3) enfin, la dernière partie se concentrera sur la déchéance de la famille Buddenbrook dans ce monde bourgeois à partir de l’exemple de la mort du sénateur Thomas : cette mort est vraiment un signe de déchéance totale à cause des conditions dans lesquelles elle se déroule : elle part d’une rage de dent, qui met ensuite en lumière chez le dentiste une sorte de pourriture intérieure, une attaque de l’intérieur, à laquelle le dentiste ne semble pas vraiment prêt à s’attaquer (impression de renoncement, d’abandon), mort dans la rue dans des conditions presque comiques au final, vu la façon dont il tombe et meurt, images des passants qui attendent, comme au spectacle, sa chute complète avant d’aller le voir par terre : nouvel abandon : on a beau être sénateur d’une grande famille, lorsqu’on meurt dans la rue ainsi, on meut aussi seul et aussi mal que les autres … Finalement, la frontière qui avait été mise au début entre ces deux mondes s’estompe (d’ailleurs, elle est assez nette dans le texte : changement de paragraphe sans réelle transition, description versus dialogue etc.) : la mort de Thomas est comme vous le disiez comparable à celle des poissons : la déchéance peut atteindre tout le monde, y compris cette famille, dont le statut est une construction, et donc aussi fragile.

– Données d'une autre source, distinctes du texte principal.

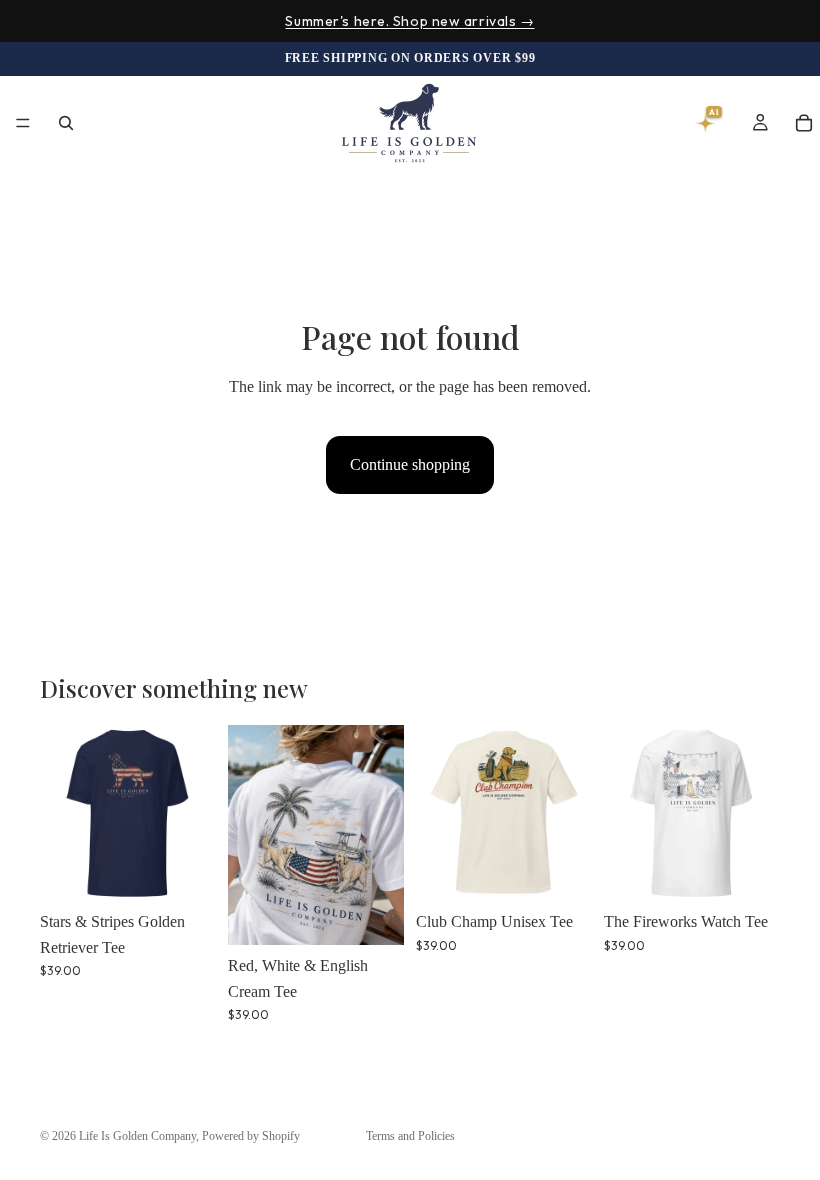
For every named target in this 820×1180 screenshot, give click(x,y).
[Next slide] (194, 813)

Ce point des frontières qui au final s’estompent pour montrer la déchéance de la famille peut constituer votre conclusion. L’avantage est qu’avec cette idée forte en fin de commentaire, vous montrez que vous avez réellement fait une lecture construite, personnelle et complète de l’extrait en dégageant une interprétation forte à la fin. A vous ensuite d’affiner donc ce plan, de voir comment classer les idées au sein des axes, toujours en étant progressif. Et bien sûr, il reste les habituels conseils de forme que vous connaissez : soignez les transitions, l’orthographe, le style, insérez les situations dans vos phrases entre guillemets, soignez la conclusion, dernière impression du correcteur (idée finale et éventuellement ouverture sur la suite de l’½uvre : comment cette idée va se confirmer par la suite par exemple).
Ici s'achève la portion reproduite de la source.